Castigo de Dios. La grande peste barocca nella Sardegna di Filippo IV

Sardinnia
Tipo carattere

castigo de dios "Castigo de Dios. La grande peste barocca nella Sardegna di Filippo IV" di Francesco Manconi - Donzelli, 1994

Fra Cinque e Seicento le epidemie di peste si succedono in Sardegna a ritmi serrati. È la conseguenza della permeabilità e quindi della vulnerabilità dell'isola posta al centro della geografia e dei traffici marittimi del Mediterraneo occidentale.
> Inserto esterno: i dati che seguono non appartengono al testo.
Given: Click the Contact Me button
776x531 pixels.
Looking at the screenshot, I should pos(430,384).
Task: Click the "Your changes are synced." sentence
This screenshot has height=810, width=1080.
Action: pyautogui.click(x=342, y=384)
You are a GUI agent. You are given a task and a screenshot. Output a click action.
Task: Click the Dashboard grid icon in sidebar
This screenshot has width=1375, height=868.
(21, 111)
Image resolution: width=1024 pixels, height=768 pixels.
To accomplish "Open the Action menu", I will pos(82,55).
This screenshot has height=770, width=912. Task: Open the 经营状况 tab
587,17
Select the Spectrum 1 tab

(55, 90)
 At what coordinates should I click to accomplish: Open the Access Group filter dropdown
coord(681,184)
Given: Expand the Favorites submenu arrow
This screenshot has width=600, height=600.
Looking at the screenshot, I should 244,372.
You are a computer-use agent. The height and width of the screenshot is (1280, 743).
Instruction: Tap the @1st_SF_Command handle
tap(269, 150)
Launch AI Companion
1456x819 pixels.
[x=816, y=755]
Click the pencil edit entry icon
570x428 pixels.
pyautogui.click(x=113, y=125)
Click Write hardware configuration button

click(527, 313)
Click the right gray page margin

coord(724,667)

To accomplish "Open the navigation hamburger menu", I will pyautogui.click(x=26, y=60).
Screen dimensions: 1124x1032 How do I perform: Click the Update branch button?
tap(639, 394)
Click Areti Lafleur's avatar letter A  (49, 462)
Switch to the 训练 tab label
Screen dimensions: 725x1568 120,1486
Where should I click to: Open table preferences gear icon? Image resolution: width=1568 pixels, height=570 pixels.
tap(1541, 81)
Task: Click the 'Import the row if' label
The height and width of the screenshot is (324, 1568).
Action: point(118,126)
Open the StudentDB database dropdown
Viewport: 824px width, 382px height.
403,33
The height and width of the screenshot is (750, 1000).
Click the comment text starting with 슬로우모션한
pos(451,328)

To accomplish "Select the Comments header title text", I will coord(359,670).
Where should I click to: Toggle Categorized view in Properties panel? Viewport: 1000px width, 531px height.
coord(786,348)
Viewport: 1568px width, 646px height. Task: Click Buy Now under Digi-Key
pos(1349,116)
Con i marinai, i mercanti e con le merci viaggiano i topi e le pulci vettori della peste. La più devastante delle pestilenze è quella di metà Seicento, che irrompe nel momento più acuto della decadenza spagnola e che decima gli uomini spopolando una regione già in cronico debito demografico. La Sardegna, sempre in bilico fra il mondo spagnolo e quello italiano, funge da ponte nella marcia mediterranea della peste: dalle coste di Valencia nel 1647 fino a Napoli nel 1656 e a Genova nel 1657. Per lo storico la peste risulta un formidabile «rivelatore sociale e mentale»: affiorano così sentimenti, passioni, paure, ma in special modo emergono nuovi e antichi conflitti propri di una società caratterizzata dalla violenza. Sono conflitti fra poteri istituzionali rinfocolati dai problemi di governo che il male contagioso introduce; sono contrasti fra magistrature e popolo, quando le prime impongono regole sanitarie che turbano il corso ordinario della vita; sono tumulti popolari scaturiti da paure collettive e da sentimenti d'odio verso i ceti privilegiati che riescono ad assicurarsi la sopravvivenza. Di fronte ad un male incurabile e inarrestabile l'unica medicina efficace è quella della religione, che non cura i bubboni, ma allevia almeno le inquietudini dell'animo e prepara l'uomo barocco alla «buona morte».